_Requirement_
Where the line with "Tip os (168, 2271)" appears below, start writing out lines exactly, and finish with the line with "Kommentar: Debatten er", which is included; write out nothing else.

Stored dataset items
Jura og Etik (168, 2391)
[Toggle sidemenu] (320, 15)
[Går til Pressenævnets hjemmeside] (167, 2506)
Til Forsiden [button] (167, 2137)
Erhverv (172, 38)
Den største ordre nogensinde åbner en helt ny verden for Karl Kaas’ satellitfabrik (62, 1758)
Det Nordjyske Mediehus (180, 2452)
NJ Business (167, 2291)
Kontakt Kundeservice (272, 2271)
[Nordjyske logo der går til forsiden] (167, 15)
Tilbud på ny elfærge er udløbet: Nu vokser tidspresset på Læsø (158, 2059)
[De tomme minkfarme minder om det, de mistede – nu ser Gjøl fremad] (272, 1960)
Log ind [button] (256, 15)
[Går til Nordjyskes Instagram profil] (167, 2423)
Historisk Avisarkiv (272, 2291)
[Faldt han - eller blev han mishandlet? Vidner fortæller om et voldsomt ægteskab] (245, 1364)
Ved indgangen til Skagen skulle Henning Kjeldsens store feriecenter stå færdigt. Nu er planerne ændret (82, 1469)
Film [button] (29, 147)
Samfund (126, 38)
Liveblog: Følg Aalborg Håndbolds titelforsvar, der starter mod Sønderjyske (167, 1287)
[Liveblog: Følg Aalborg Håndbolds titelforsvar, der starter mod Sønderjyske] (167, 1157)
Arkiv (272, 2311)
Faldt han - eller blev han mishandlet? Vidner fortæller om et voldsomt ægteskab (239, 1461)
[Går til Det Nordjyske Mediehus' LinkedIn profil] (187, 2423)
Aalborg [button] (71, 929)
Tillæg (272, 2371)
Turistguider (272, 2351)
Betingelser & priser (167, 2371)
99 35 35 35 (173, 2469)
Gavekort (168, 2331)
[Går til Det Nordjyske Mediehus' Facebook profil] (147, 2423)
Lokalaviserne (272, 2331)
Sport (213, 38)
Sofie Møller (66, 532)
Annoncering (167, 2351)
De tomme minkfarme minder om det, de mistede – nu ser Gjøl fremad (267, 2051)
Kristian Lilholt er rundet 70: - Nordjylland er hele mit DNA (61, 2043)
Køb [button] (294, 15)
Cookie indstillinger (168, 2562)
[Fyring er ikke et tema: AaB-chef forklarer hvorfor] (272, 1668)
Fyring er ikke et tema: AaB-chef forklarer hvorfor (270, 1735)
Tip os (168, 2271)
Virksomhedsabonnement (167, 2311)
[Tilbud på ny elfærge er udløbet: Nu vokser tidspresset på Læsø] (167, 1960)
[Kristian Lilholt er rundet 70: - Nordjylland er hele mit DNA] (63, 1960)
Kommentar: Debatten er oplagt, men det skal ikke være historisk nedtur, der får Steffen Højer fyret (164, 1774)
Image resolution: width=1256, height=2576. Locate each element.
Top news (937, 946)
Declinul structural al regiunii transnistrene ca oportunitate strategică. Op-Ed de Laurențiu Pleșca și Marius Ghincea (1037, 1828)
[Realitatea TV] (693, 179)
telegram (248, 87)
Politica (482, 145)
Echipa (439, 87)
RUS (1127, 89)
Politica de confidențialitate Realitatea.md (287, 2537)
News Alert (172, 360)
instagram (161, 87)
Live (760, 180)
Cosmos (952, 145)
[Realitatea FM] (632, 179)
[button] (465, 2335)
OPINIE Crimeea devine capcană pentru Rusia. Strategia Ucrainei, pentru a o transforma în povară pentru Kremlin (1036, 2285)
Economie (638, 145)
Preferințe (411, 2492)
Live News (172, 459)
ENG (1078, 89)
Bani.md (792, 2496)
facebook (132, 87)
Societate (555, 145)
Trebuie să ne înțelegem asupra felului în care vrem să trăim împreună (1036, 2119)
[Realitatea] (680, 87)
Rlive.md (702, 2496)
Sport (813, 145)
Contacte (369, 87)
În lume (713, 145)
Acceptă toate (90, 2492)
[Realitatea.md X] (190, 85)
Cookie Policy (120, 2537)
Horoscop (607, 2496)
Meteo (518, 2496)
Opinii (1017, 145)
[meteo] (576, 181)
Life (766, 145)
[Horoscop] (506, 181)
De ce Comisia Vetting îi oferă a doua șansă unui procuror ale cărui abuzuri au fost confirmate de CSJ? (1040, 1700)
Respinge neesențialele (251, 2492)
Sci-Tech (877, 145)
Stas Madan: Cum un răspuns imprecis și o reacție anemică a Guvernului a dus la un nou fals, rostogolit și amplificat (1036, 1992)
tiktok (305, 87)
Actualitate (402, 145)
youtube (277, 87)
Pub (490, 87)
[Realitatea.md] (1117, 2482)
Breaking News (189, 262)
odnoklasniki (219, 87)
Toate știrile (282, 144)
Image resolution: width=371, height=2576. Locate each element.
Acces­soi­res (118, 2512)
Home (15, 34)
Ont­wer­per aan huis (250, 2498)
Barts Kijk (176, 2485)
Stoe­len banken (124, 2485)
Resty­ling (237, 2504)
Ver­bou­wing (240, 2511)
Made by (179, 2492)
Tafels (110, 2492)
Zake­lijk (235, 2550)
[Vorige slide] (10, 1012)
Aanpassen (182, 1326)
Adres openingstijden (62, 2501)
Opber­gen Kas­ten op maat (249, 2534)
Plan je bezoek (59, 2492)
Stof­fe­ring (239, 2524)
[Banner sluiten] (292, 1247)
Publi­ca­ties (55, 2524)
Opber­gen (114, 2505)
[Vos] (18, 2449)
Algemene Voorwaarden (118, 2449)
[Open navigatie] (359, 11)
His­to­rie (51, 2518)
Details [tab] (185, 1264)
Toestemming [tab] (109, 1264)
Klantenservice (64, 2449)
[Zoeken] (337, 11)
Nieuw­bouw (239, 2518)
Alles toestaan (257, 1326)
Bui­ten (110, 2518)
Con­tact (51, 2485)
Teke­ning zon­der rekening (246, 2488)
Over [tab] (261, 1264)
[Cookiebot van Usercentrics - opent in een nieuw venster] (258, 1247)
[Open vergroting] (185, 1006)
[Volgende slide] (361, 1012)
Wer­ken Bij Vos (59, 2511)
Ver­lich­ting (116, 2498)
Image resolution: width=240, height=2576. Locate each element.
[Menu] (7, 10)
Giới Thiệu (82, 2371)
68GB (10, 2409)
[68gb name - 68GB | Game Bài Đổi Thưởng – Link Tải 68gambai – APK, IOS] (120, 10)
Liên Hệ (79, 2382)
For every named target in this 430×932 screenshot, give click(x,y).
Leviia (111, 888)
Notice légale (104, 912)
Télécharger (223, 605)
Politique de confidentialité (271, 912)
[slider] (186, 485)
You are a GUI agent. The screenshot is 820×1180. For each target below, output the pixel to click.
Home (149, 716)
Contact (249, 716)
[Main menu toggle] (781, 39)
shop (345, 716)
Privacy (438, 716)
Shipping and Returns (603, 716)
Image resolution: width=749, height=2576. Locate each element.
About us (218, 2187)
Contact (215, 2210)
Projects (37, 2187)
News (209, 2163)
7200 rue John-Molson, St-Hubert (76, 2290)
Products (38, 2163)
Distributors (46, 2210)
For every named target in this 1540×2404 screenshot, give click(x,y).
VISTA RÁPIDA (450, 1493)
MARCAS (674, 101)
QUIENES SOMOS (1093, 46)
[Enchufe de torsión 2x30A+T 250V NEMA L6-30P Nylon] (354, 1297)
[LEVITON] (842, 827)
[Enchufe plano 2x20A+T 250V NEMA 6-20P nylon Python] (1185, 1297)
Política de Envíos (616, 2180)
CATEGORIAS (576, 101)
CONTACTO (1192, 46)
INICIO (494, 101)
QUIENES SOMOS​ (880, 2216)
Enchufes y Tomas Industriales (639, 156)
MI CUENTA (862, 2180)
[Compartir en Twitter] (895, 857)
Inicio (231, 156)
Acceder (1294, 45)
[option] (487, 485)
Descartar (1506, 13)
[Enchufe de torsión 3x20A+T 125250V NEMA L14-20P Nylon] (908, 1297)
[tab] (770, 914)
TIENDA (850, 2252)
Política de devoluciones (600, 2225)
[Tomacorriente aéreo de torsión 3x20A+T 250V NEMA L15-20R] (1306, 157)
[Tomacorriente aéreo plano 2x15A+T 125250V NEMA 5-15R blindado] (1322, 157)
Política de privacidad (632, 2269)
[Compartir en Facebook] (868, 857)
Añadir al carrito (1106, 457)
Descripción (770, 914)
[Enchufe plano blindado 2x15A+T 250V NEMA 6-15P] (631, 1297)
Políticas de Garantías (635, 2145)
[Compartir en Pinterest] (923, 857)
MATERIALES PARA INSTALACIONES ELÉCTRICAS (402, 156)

_Task result_
Tip os (168, 2271)
Virksomhedsabonnement (167, 2311)
[Tilbud på ny elfærge er udløbet: Nu vokser tidspresset på Læsø] (167, 1960)
[Kristian Lilholt er rundet 70: - Nordjylland er hele mit DNA] (63, 1960)
Kommentar: Debatten er oplagt, men det skal ikke være historisk nedtur, der får Steffen Højer fyret (164, 1774)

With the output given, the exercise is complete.